**Work task:** Copy, word for word, the lines of the entries below between the one with "You are a computer-use" and the one with "Click the Visa card logo", inclusive, and leave out everything else.

**Data extracts:**
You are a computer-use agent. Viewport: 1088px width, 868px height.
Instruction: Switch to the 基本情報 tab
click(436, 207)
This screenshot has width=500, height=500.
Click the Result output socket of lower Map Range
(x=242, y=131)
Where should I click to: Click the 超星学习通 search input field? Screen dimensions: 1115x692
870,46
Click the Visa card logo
* * *
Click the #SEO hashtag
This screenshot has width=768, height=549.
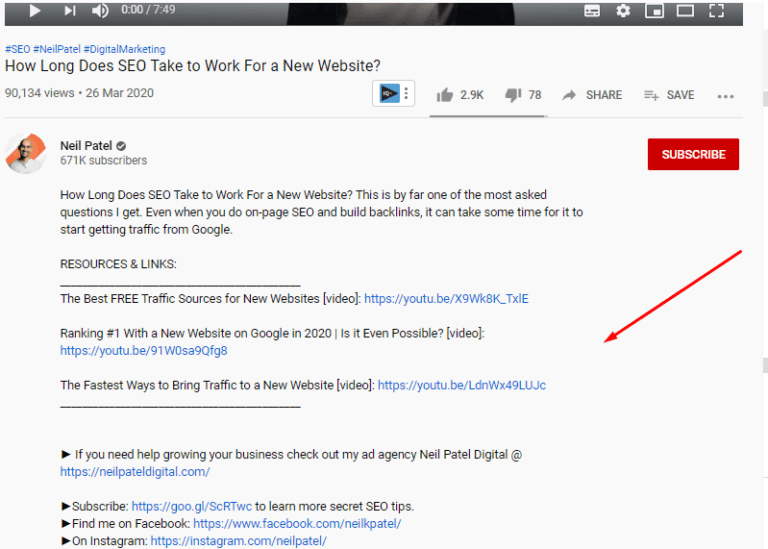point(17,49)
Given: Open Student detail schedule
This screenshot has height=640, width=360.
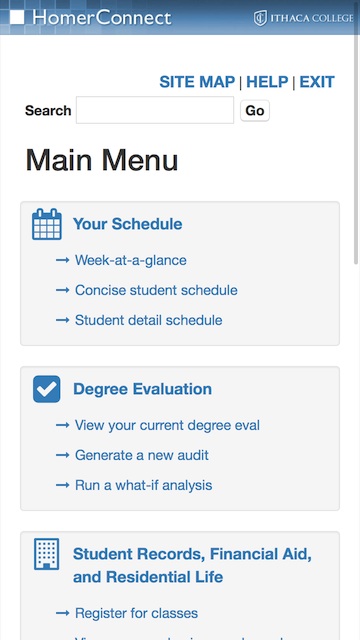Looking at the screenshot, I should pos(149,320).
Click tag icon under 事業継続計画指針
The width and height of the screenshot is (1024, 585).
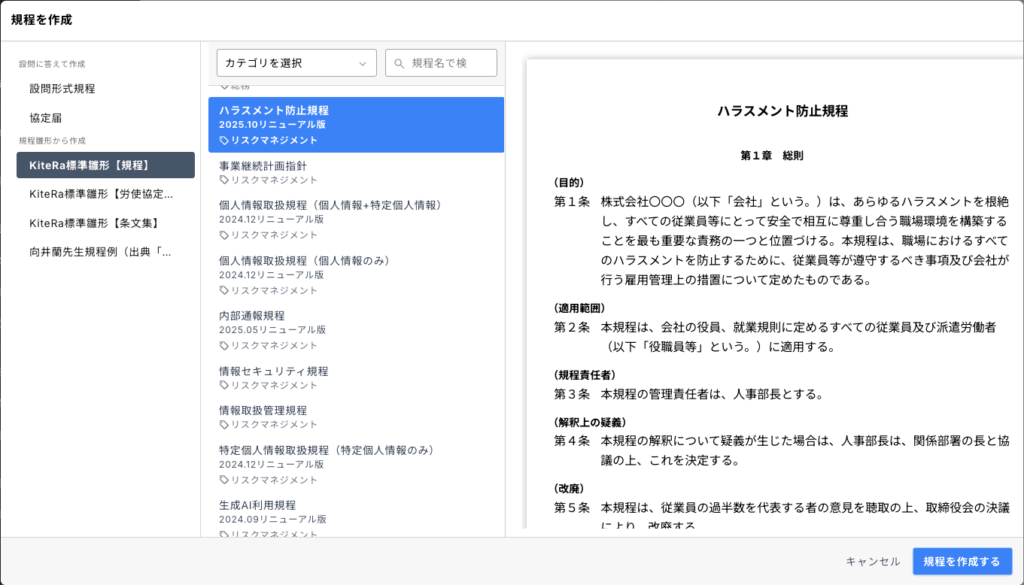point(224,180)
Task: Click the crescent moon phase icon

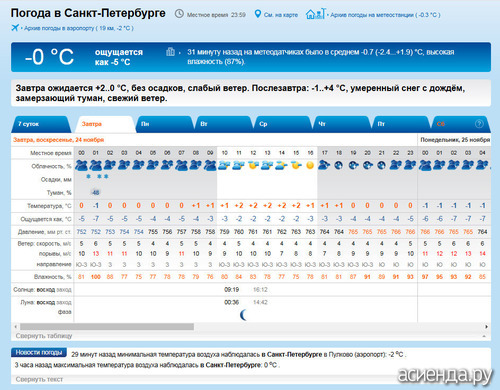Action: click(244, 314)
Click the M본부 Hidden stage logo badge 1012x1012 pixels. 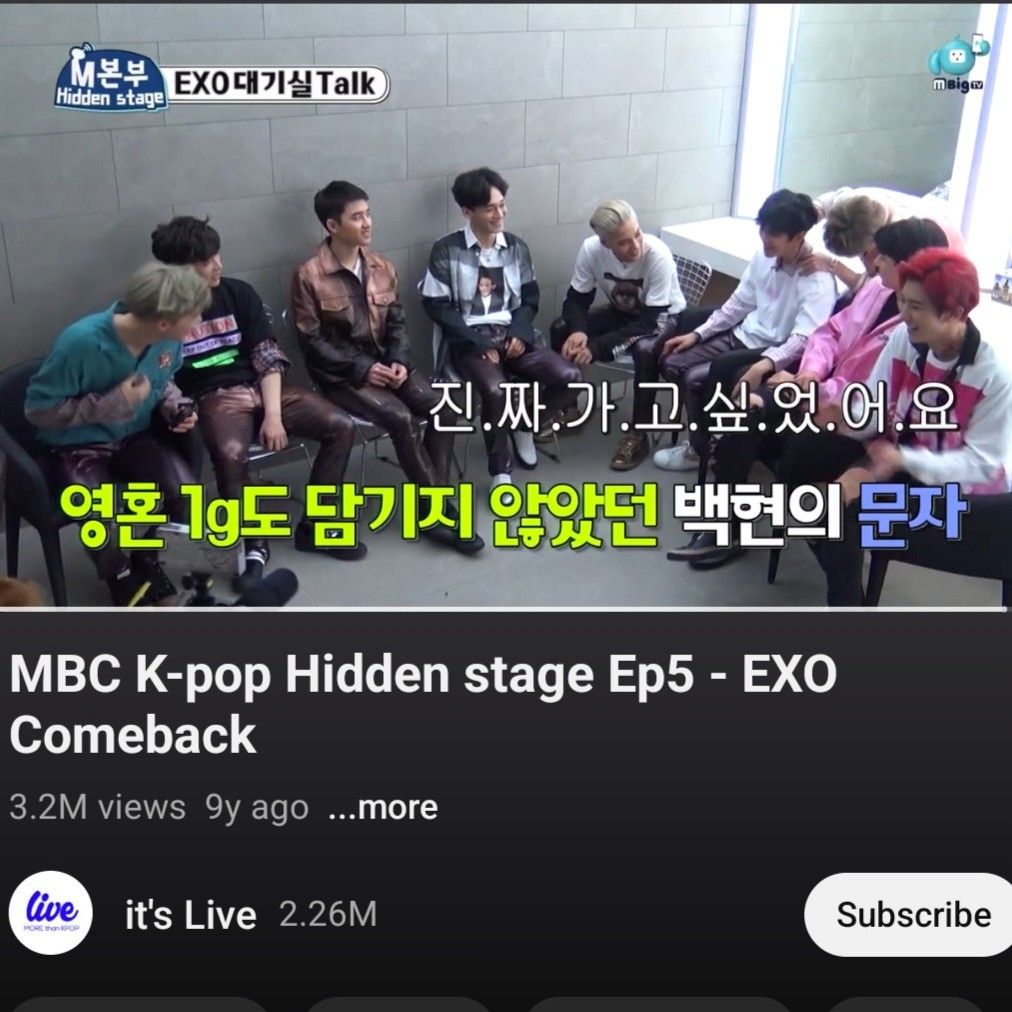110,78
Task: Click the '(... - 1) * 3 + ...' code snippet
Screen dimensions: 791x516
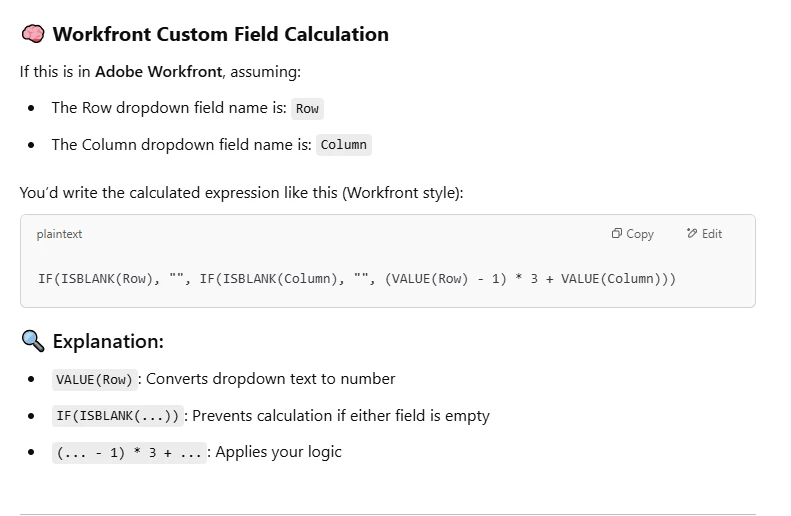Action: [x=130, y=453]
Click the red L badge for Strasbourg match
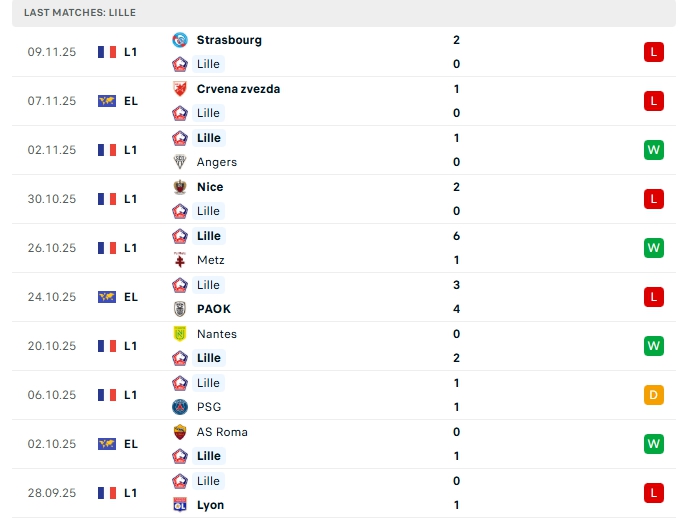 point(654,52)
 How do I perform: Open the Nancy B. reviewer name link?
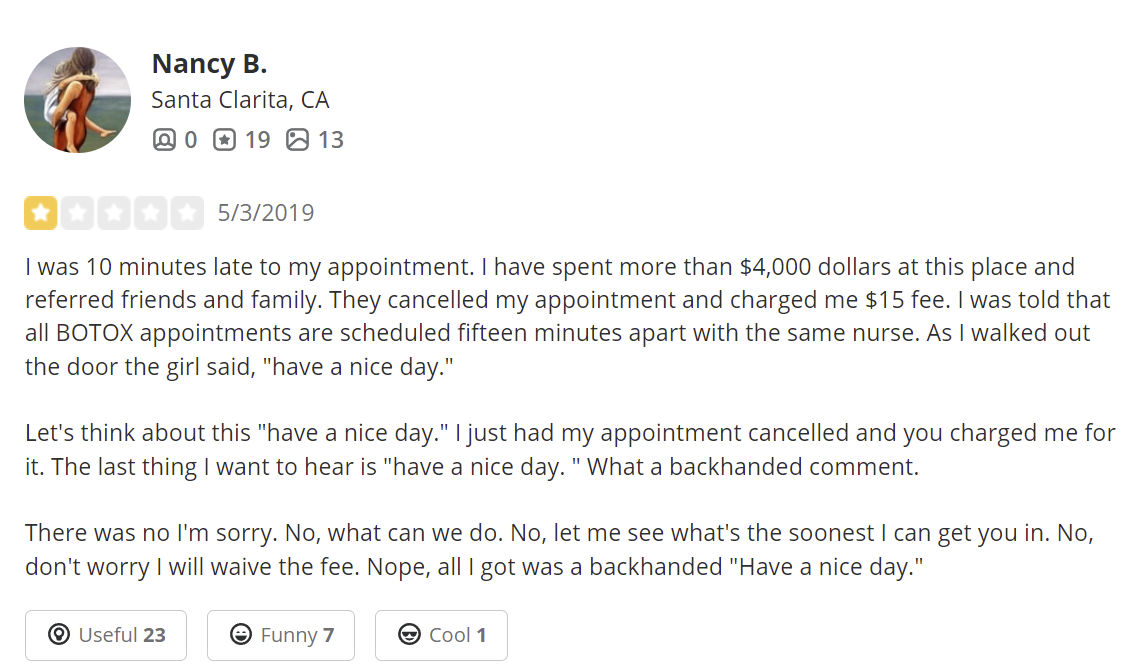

**Response to the exercise:**
You are a computer-use agent. Viewport: 1088px width, 868px height.
Instruction: Switch to the 基本情報 tab
click(436, 207)
This screenshot has width=500, height=500.
Click the Result output socket of lower Map Range
(x=242, y=131)
Where should I click to: Click the 超星学习通 search input field? Screen dimensions: 1115x692
870,46
Click the Visa card logo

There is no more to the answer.